A page of the Wonders from the Nowell Codex

The Wonders of the East is in the Beowulf manuscript (also known as the Nowell Codex, London, British Library, Cotton Vitellius A. xv). It is written in Late West Saxon in a Mercian dialect. Other than Beowulf and The Wonders of the East, the other works in this codex include: The Passion of St. Christopher, Alexander's Letter to Aristotle, and Judith. One scribe is believed to have copied The Passion of St. Christopher, Alexander's Letter to Aristotle, The Wonders of the East, and first part of Beowulf, while another scribe wrote the remainder of Beowulf and Judith. The first scribe, known as Scribe A used a more traditional square insular minuscule script, while Scribe B uses a newer, round minuscule script. This has made it quite difficult to date the codex, as the two scripts originate from slightly different periods of Anglo-Saxon society.

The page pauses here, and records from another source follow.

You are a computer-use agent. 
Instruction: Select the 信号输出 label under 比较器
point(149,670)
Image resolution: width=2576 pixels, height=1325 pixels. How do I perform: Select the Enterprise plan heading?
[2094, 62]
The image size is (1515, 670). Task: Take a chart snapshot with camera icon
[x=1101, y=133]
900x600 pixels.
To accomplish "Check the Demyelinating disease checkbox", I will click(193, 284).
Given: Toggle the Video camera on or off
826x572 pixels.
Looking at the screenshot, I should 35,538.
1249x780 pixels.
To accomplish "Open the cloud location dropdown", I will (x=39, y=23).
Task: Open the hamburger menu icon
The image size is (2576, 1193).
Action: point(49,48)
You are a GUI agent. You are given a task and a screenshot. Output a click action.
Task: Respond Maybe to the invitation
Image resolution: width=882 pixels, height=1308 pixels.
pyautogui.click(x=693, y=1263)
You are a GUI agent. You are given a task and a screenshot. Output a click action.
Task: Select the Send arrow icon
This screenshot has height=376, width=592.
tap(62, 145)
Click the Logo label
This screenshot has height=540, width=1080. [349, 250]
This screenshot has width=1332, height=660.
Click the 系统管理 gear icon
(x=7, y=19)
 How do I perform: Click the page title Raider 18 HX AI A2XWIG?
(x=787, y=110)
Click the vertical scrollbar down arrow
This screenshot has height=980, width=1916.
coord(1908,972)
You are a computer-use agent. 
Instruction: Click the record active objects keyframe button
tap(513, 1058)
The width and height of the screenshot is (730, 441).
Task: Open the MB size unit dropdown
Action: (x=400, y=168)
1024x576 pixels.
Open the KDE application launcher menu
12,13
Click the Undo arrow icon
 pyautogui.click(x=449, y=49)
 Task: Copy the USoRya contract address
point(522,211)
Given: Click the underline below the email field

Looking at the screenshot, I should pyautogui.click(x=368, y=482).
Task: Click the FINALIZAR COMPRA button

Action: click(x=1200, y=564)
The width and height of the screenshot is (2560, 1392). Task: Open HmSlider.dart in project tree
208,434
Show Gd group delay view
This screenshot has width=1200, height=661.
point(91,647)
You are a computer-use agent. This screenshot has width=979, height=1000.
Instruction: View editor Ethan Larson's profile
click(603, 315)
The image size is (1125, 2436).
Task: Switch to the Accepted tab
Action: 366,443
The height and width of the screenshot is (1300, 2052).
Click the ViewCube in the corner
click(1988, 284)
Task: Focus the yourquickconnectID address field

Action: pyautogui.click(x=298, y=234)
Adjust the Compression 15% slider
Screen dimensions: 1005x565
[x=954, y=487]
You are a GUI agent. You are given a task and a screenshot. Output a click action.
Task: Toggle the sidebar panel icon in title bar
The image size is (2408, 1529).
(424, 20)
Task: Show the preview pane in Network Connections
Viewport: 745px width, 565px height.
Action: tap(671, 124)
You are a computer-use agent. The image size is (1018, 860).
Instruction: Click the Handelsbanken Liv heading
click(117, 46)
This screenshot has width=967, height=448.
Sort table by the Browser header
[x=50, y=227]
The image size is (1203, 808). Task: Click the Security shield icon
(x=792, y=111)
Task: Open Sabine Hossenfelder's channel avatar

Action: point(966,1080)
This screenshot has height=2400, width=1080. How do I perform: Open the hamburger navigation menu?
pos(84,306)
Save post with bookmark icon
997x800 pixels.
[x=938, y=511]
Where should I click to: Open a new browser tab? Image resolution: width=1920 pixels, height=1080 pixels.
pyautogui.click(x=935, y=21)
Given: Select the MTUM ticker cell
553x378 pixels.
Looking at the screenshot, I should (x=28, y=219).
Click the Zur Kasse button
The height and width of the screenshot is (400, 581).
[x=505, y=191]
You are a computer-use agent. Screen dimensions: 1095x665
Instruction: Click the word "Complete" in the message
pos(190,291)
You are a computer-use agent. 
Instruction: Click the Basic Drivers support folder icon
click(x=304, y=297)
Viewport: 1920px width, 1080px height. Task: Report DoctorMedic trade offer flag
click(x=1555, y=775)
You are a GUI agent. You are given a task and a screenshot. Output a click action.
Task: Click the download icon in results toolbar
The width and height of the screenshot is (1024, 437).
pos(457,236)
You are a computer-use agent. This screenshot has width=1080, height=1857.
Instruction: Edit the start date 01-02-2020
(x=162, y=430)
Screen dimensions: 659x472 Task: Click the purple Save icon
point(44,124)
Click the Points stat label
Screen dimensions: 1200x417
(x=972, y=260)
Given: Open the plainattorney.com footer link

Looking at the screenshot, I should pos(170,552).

The date of this manuscript is usually believed to be "within a couple of decades of AD 1000," argued to be no earlier than AD 997 and no later than AD 1016, although other scholars have dated it to be from as early as the 8th century. The earliest known owner of the codex was antiquarian Laurence Nowell, who left his signature in the top margin of several pages from the manuscript.

The manuscript is heavily damaged from the Cotton Library fire in 1731 and so some parts of accompanying texts are missing. The codex may have been intentionally put together because four of the manuscripts discuss monsters. Andy Orchard argues the monsters witnessed in The Wonders of the East are identifiable in other texts of the manuscript. The Donestre are described as cannibal creatures who lure foreigners in with "devious words" before eating all but their heads. These monsters sit and "weep over the head", which scholars such as Orchard have used to show how the creature resembles Grendel's Mother from Beowulf. Orchard further argues that these monsters reflect those who do not conform to Anglo-Saxon norms, and are a construction of the "other". Christopher Monk discusses theories focused on the sexuality and femininity of the monsters found in The Wonders of the East. He claims these monsters are depictions of human sexuality, aided by the illuminations which accompany the prose.

The text is the only one from the Nowell Codex to be illustrated or "illuminated," which some highlight as central to the monster studies applied to the manuscript. Orchard argues that the text is a liber monstrorum and illustrations aid the reader in studying the creatures described in the prose. Other creatures encountered include the snakes, which may stand for the dragon. These creatures are said to have "horns as large as rams" and anyone who "strikes them or touches them" will die and the area around them "set ablaze". Another creature called a conopenae was said to have the head of a dog, which some scholars have argued links with Saint Christopher, whose hagiography is included in the Nowell Codex. According to the Vitellius version of his Life, he 'wæs healf hundisces manncynnes' (was of the race of the dog-heads / of the half-dog people).

===Cotton Tiberius manuscript===
The Wonders of the East is also preserved in the mid-eleventh-century Cotton Tiberius B. v, in both Latin and Old English. The same artist probably illustrated three sections in the manuscript, including a calendar, computus and metrical tables (fols 2-19); Cicero's Aratea (fols 32v-49v); and Wonders of the East (fols 78v-87v). Unlike the Vitellius Wonders, the drawings in this manuscript are neatly framed and represent the content of the text more closely. These three sections are thematically related as they all deal with material conveying knowledge of the physical world. In general, the Tiberius manuscript is considered to be a "book of nature" with encyclopaedic potentiality.

As the Wonders appears in both Latin and Old English in Tiberius B. v, it takes up an entire quire of eight, as well as the first two leaves of the next quire, with the Latin written before the Old English. It contains five additions to the text, including an excerpt drawn from the ancient Apocryphon of Jannes and Jambres.

After fire damage, the Tiberius measures 260 by 220 mm, making it one of the largest English computus manuscripts.